* _AIM_: Rewrite all the records below, replacing "computer-use agent" with "desktop assistant" and leaving everything else unchanged.

* _EXERCISE MATERIALS_:
----

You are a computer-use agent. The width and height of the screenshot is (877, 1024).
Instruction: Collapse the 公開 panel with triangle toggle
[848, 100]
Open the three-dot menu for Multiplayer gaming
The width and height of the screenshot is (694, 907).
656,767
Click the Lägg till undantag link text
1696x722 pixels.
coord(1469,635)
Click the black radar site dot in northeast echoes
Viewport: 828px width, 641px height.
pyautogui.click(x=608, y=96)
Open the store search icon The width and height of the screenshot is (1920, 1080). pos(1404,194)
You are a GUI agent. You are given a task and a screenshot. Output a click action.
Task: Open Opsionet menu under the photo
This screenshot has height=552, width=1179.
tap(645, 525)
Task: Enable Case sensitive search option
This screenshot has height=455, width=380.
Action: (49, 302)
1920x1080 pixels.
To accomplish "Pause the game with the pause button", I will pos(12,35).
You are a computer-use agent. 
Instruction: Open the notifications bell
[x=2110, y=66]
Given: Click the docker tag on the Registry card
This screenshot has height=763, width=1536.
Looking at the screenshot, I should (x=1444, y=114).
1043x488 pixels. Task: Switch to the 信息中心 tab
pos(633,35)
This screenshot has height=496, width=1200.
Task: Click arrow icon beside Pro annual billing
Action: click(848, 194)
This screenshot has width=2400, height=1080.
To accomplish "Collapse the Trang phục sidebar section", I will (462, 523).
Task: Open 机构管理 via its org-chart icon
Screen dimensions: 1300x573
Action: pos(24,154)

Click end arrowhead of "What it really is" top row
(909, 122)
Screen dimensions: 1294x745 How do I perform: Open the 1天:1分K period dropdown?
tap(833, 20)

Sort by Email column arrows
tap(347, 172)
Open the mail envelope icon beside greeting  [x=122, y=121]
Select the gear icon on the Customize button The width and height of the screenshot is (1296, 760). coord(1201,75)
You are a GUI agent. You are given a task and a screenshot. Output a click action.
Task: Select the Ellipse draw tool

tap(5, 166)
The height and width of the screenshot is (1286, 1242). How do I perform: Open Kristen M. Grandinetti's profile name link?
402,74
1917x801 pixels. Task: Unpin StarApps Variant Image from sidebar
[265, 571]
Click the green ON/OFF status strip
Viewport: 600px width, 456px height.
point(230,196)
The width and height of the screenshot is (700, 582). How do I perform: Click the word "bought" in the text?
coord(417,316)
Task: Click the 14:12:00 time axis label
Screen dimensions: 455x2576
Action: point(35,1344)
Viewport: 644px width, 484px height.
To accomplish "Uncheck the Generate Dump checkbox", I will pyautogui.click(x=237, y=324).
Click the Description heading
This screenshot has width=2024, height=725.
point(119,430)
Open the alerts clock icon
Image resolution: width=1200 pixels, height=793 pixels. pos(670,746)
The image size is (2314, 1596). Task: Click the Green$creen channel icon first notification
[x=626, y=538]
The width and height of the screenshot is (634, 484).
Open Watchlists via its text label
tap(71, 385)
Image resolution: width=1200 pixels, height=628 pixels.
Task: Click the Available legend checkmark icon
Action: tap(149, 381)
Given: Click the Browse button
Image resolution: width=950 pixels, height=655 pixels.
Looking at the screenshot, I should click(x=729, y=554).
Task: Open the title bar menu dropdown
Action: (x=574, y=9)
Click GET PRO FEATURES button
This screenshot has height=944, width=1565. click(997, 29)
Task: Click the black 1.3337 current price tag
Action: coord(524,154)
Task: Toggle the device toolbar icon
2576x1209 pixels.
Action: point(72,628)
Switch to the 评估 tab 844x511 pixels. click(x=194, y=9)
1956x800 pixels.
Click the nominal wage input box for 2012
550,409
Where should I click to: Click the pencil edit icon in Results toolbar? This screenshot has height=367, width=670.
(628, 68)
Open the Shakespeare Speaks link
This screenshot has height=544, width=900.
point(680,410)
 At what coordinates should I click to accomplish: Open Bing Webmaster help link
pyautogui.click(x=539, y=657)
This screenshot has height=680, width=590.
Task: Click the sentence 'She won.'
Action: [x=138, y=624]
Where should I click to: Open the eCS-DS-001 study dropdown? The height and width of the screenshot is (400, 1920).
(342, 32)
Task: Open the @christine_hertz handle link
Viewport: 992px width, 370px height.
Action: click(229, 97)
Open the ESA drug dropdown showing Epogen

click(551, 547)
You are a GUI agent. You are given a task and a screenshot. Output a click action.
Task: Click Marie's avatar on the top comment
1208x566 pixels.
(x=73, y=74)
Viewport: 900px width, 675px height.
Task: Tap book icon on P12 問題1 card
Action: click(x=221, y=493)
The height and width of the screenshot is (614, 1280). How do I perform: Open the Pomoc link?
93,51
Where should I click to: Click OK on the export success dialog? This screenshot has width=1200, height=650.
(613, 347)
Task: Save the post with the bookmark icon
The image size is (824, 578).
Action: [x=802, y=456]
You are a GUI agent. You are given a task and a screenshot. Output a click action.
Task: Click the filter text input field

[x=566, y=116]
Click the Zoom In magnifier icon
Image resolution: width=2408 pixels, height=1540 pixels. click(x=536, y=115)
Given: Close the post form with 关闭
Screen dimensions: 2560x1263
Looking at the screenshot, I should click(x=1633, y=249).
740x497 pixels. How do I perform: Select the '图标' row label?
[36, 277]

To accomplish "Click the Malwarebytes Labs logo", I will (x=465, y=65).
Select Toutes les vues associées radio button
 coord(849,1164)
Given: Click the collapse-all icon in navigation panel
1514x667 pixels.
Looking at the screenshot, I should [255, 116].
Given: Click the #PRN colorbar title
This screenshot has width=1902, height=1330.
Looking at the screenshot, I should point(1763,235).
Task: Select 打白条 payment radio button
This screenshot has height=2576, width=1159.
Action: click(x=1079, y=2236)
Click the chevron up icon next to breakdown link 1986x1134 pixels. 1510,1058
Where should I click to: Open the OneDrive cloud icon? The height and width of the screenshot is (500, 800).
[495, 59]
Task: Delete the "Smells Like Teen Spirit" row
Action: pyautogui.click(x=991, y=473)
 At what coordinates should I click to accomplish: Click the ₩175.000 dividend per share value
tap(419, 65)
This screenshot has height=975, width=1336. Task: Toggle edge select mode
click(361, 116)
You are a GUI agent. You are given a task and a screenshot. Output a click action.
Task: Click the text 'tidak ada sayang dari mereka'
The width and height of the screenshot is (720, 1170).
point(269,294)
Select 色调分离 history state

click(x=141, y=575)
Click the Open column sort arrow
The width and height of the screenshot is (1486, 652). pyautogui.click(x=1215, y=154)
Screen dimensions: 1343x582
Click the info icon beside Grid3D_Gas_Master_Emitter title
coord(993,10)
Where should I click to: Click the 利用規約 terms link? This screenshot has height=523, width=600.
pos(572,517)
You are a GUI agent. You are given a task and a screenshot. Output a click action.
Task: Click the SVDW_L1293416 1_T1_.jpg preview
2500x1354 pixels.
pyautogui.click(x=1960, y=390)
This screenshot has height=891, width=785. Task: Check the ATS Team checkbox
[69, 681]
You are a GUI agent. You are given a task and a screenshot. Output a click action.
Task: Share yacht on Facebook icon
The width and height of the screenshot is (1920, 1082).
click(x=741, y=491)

----

* _WRITTEN SOLUTION_:
You are a desktop assistant. The width and height of the screenshot is (877, 1024).
Instruction: Collapse the 公開 panel with triangle toggle
[848, 100]
Open the three-dot menu for Multiplayer gaming
The width and height of the screenshot is (694, 907).
656,767
Click the Lägg till undantag link text
1696x722 pixels.
coord(1469,635)
Click the black radar site dot in northeast echoes
Viewport: 828px width, 641px height.
pyautogui.click(x=608, y=96)
Open the store search icon The width and height of the screenshot is (1920, 1080). pos(1404,194)
You are a GUI agent. You are given a task and a screenshot. Output a click action.
Task: Open Opsionet menu under the photo
This screenshot has height=552, width=1179.
tap(645, 525)
Task: Enable Case sensitive search option
This screenshot has height=455, width=380.
Action: (49, 302)
1920x1080 pixels.
To accomplish "Pause the game with the pause button", I will pos(12,35).
You are a desktop assistant. 
Instruction: Open the notifications bell
[x=2110, y=66]
Given: Click the docker tag on the Registry card
This screenshot has height=763, width=1536.
Looking at the screenshot, I should (x=1444, y=114).
1043x488 pixels. Task: Switch to the 信息中心 tab
pos(633,35)
This screenshot has height=496, width=1200.
Task: Click arrow icon beside Pro annual billing
Action: click(848, 194)
This screenshot has width=2400, height=1080.
To accomplish "Collapse the Trang phục sidebar section", I will (462, 523).
Task: Open 机构管理 via its org-chart icon
Screen dimensions: 1300x573
Action: pos(24,154)

Click end arrowhead of "What it really is" top row
(909, 122)
Screen dimensions: 1294x745 How do I perform: Open the 1天:1分K period dropdown?
tap(833, 20)

Sort by Email column arrows
tap(347, 172)
Open the mail envelope icon beside greeting  [x=122, y=121]
Select the gear icon on the Customize button The width and height of the screenshot is (1296, 760). coord(1201,75)
You are a GUI agent. You are given a task and a screenshot. Output a click action.
Task: Select the Ellipse draw tool

tap(5, 166)
The height and width of the screenshot is (1286, 1242). How do I perform: Open Kristen M. Grandinetti's profile name link?
402,74
1917x801 pixels. Task: Unpin StarApps Variant Image from sidebar
[265, 571]
Click the green ON/OFF status strip
Viewport: 600px width, 456px height.
point(230,196)
The width and height of the screenshot is (700, 582). How do I perform: Click the word "bought" in the text?
coord(417,316)
Task: Click the 14:12:00 time axis label
Screen dimensions: 455x2576
Action: point(35,1344)
Viewport: 644px width, 484px height.
To accomplish "Uncheck the Generate Dump checkbox", I will pyautogui.click(x=237, y=324).
Click the Description heading
This screenshot has width=2024, height=725.
point(119,430)
Open the alerts clock icon
Image resolution: width=1200 pixels, height=793 pixels. pos(670,746)
The image size is (2314, 1596). Task: Click the Green$creen channel icon first notification
[x=626, y=538]
The width and height of the screenshot is (634, 484).
Open Watchlists via its text label
tap(71, 385)
Image resolution: width=1200 pixels, height=628 pixels.
Task: Click the Available legend checkmark icon
Action: tap(149, 381)
Given: Click the Browse button
Image resolution: width=950 pixels, height=655 pixels.
Looking at the screenshot, I should click(x=729, y=554).
Task: Open the title bar menu dropdown
Action: (x=574, y=9)
Click GET PRO FEATURES button
This screenshot has height=944, width=1565. click(997, 29)
Task: Click the black 1.3337 current price tag
Action: coord(524,154)
Task: Toggle the device toolbar icon
2576x1209 pixels.
Action: point(72,628)
Switch to the 评估 tab 844x511 pixels. click(x=194, y=9)
1956x800 pixels.
Click the nominal wage input box for 2012
550,409
Where should I click to: Click the pencil edit icon in Results toolbar? This screenshot has height=367, width=670.
(628, 68)
Open the Shakespeare Speaks link
This screenshot has height=544, width=900.
point(680,410)
 At what coordinates should I click to accomplish: Open Bing Webmaster help link
pyautogui.click(x=539, y=657)
This screenshot has height=680, width=590.
Task: Click the sentence 'She won.'
Action: [x=138, y=624]
Where should I click to: Open the eCS-DS-001 study dropdown? The height and width of the screenshot is (400, 1920).
(342, 32)
Task: Open the @christine_hertz handle link
Viewport: 992px width, 370px height.
Action: click(229, 97)
Open the ESA drug dropdown showing Epogen

click(551, 547)
You are a GUI agent. You are given a task and a screenshot. Output a click action.
Task: Click Marie's avatar on the top comment
1208x566 pixels.
(x=73, y=74)
Viewport: 900px width, 675px height.
Task: Tap book icon on P12 問題1 card
Action: click(x=221, y=493)
The height and width of the screenshot is (614, 1280). How do I perform: Open the Pomoc link?
93,51
Where should I click to: Click OK on the export success dialog? This screenshot has width=1200, height=650.
(613, 347)
Task: Save the post with the bookmark icon
The image size is (824, 578).
Action: [x=802, y=456]
You are a GUI agent. You are given a task and a screenshot. Output a click action.
Task: Click the filter text input field

[x=566, y=116]
Click the Zoom In magnifier icon
Image resolution: width=2408 pixels, height=1540 pixels. click(x=536, y=115)
Given: Close the post form with 关闭
Screen dimensions: 2560x1263
Looking at the screenshot, I should click(x=1633, y=249).
740x497 pixels. How do I perform: Select the '图标' row label?
[36, 277]

To accomplish "Click the Malwarebytes Labs logo", I will (x=465, y=65).
Select Toutes les vues associées radio button
 coord(849,1164)
Given: Click the collapse-all icon in navigation panel
1514x667 pixels.
Looking at the screenshot, I should [255, 116].
Given: Click the #PRN colorbar title
This screenshot has width=1902, height=1330.
Looking at the screenshot, I should point(1763,235).
Task: Select 打白条 payment radio button
This screenshot has height=2576, width=1159.
Action: click(x=1079, y=2236)
Click the chevron up icon next to breakdown link 1986x1134 pixels. 1510,1058
Where should I click to: Open the OneDrive cloud icon? The height and width of the screenshot is (500, 800).
[495, 59]
Task: Delete the "Smells Like Teen Spirit" row
Action: pyautogui.click(x=991, y=473)
 At what coordinates should I click to accomplish: Click the ₩175.000 dividend per share value
tap(419, 65)
This screenshot has height=975, width=1336. Task: Toggle edge select mode
click(361, 116)
You are a GUI agent. You are given a task and a screenshot. Output a click action.
Task: Click the text 'tidak ada sayang dari mereka'
The width and height of the screenshot is (720, 1170).
point(269,294)
Select 色调分离 history state

click(x=141, y=575)
Click the Open column sort arrow
The width and height of the screenshot is (1486, 652). pyautogui.click(x=1215, y=154)
Screen dimensions: 1343x582
Click the info icon beside Grid3D_Gas_Master_Emitter title
coord(993,10)
Where should I click to: Click the 利用規約 terms link? This screenshot has height=523, width=600.
pos(572,517)
You are a GUI agent. You are given a task and a screenshot. Output a click action.
Task: Click the SVDW_L1293416 1_T1_.jpg preview
2500x1354 pixels.
pyautogui.click(x=1960, y=390)
This screenshot has height=891, width=785. Task: Check the ATS Team checkbox
[69, 681]
You are a GUI agent. You are given a task and a screenshot. Output a click action.
Task: Share yacht on Facebook icon
The width and height of the screenshot is (1920, 1082).
click(x=741, y=491)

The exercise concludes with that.